The tan lasts about a week but starts fading after 4 days. If you apply the lotion twice a week, it will maintain the color.
Happily, I’ve never had my skin go orange even when I wash with bar soap. (Long story short: alkaline soap will cause a self tan to go orange. That’s why spray technicians will tell you to rinse with water only to remove the guide color, then later shower with a pH-balanced body wash).
To get the best results, exfoliate and shave before applying the lotion. Go easier on dry spots that might go darker like elbows and knuckles. Use an applicator mitt or wash your hands after application to keep your nails and palms from becoming discolored. Swipe the back of your hands with what’s left on the mitt to finish up.
Then, after applying the lotion, don’t shower or sweat if you can help it for at least an hour, preferably 8 hours.
b.tan Ultra Long Lasting Self Tanner Kit
Make it easy on yourself and get everything you need in one kit. This one comes with self-tanning mousse and an applicator mitt. The bottle lasts for multiple applications and the mitt is washable and reusable.
If you exfoliate before tanning, the color from this product lasts up to 11 days. Although it fades gradually, feel free to reapply to maintain your tan.
Note that this is an express self-tanning mousse. That means the color deepens the longer you leave it on before you shower. If you wash after one hour, you’ll get a light tan. If you wait overnight, you’ll wake up with a vacation tan.
The formula is paraben-free and mild enough to use on the face. It’s also vegan.
St. Tropez Self Tan Facial Mist
Both sunless tanning products above say they are gentle enough for the face, and I haven’t heard any complaints. However, this facial tanning mist was specifically formulated for the face by a major sunless tanning brand.

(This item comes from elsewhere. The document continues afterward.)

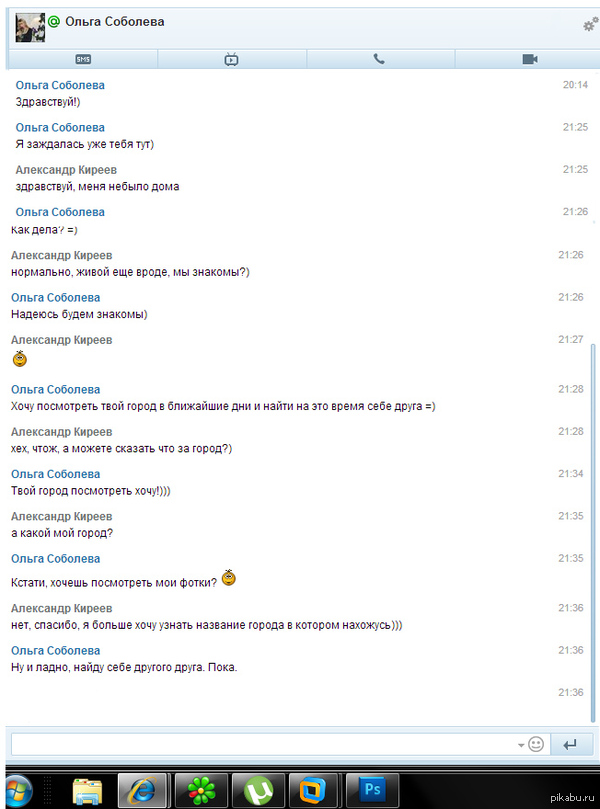Open Windows Explorer folder in taskbar
Image resolution: width=600 pixels, height=809 pixels.
pyautogui.click(x=88, y=791)
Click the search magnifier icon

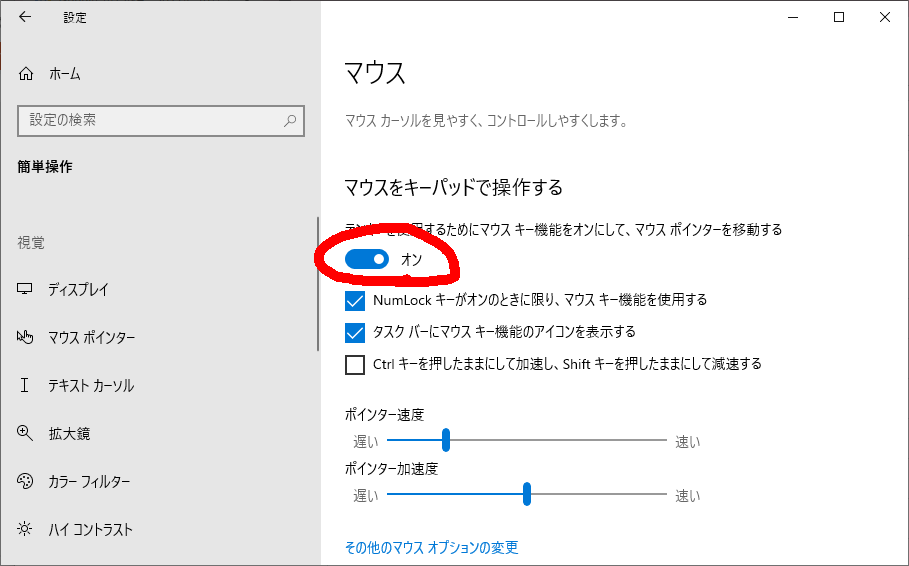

Self-tanning products by St. Tropez are trusted by celebrities and people around the world. They produce a streak-free tan with no orange aftereffect and no strong odor. (That’s good news as it’s right under your nose!)
This mist is even easier to use than lotion or mousse. It’s perfect for the face as you can apply it under or over makeup. Not only is it hydrating for the skin, but it also protects against pollution with antioxidants.

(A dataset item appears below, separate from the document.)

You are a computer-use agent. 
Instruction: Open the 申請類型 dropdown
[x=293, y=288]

Pump the bottle 3 to 5 times and wait for at least 4 hours to see the tan develop.
Summary of how to get a tan in winter
Now that you’ve seen the possibilities, which one are you going to try?
Remember that whichever way you go, your tan will turn out better and last longer if you exfoliate first and keep moisturized.

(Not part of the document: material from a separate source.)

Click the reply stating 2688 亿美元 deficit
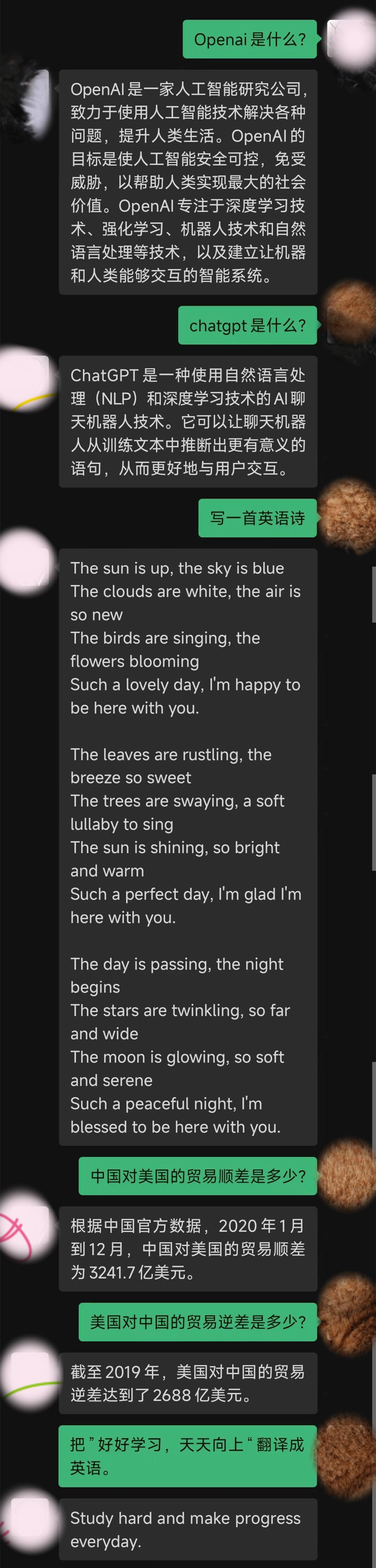 188,1383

Whether in a tanning bed or with a sunlamp at home, you can comfortably develop a tan during the deepest, darkest winter. Factor in the cost of traveling to the salon, and you may opt for a UV lamp instead. Just remember to keep sessions short to avoid sunburn.
Brrr – are you brave enough to bare your skin under the winter sun? Even when sunbathing is out of the question, get outside for UV therapy. Your body needs a little sunshine to make vitamin D. It can help ward off Seasonal Affective Disorder depression, too.
In the depths of winter, you’ll get the most sun exposure between 11 AM and 3 PM. If you’ll be outside for a half hour or longer, you might even need sunscreen (depending on where you live). Take it easy and take care of your skin.
Just because a certain political figure turned out orange doesn’t mean you will. Choose a self-tanning product that you’re willing to use once or twice a week to stay tan.
If you don’t want to bronze your whole body, target the areas people will see like your face, neck, and arms. You can also visit a salon to get a spray tan all over.
Exfoliate before sunless tanning and use a moisturizer to extend your tan.
The best part about sunless tanning is that you can be tan in as little as an hour with express tanning mousse. Otherwise, it might take as long as 4 to 8 hours, but it’s still faster than waiting for your skin to react to UV exposure.